EAFormer: Scene Text Segmentation with Edge-Aware Transformers¶

Conference: ECCV 2024
arXiv: 2407.17020
Code: https://hyangyu.github.io/EAFormer/
Area: Image Segmentation
Keywords: Scene Text Segmentation, Edge-Aware, Transformer, Symmetric Cross-Attention, Dataset Re-annotation

TL;DR¶

Proposes Edge-Aware Transformer (EAFormer), which filters non-text region edges using a Text Edge Extractor, and fuses text edge information in the encoder using symmetric cross-attention. This significantly improves the segmentation accuracy of text edge regions. Furthermore, the COCO_TS and MLT_S datasets are re-annotated for fairer evaluation.

Background & Motivation¶

Background: Scene text segmentation aims to distinguish foreground text from the background at the pixel level, and is widely applied to downstream tasks such as text removal, document analysis, and scene understanding. In recent years, deep learning-based methods have emerged continuously, such as TexRNet introducing character-level supervision and TextFormer adding a recognition head, leading to continuous performance improvements.

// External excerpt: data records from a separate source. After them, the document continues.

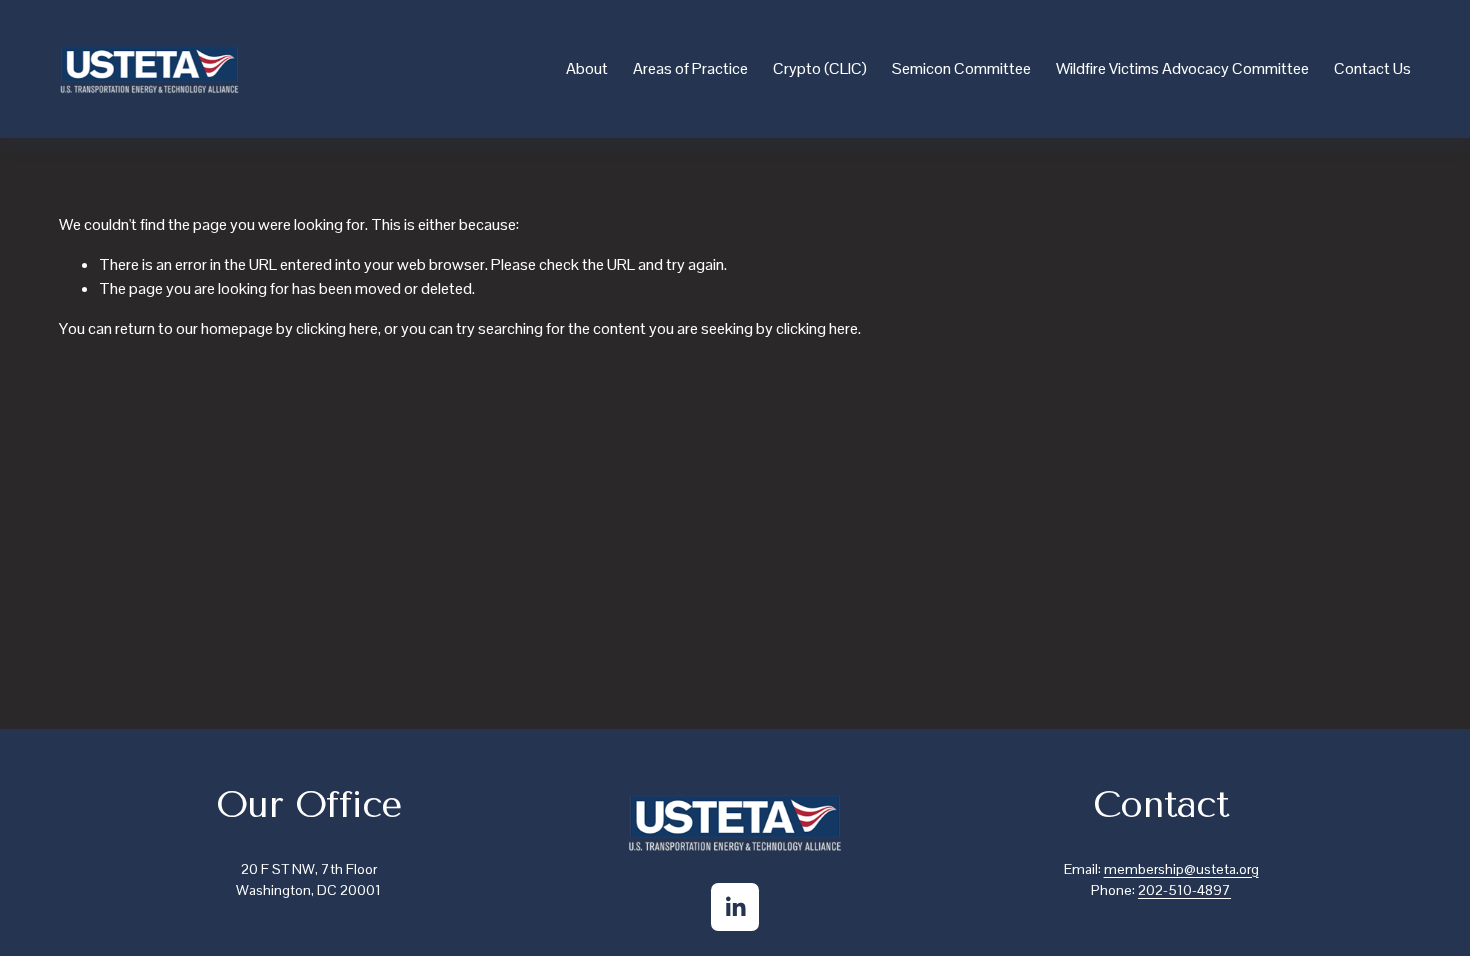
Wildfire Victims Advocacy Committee (1182, 68)
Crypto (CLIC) (820, 68)
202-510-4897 (1184, 890)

Limitations of Prior Work:

Neglecting text edges: Existing methods improve overall segmentation accuracy but ignore the accuracy of text edge regions. Imprecise text masks lead to residual or over-erased pixels in downstream tasks like text removal.

Difficulty in introducing edge information: Traditional edge detection (Canny) can precisely capture edges but cannot distinguish between text and non-text regions. Using the global edge map directly introduces substantial noise.

Coarse annotations in evaluation datasets: Datasets like COCO_TS and MLT_S rely on box-generated annotations, suffering from poor quality (missing annotations, imprecise edges), which hinders fair evaluation of methods.

Key Challenge: How to effectively leverage precise edge information from traditional edge detection to enhance text segmentation while avoiding negative interference from non-text edges?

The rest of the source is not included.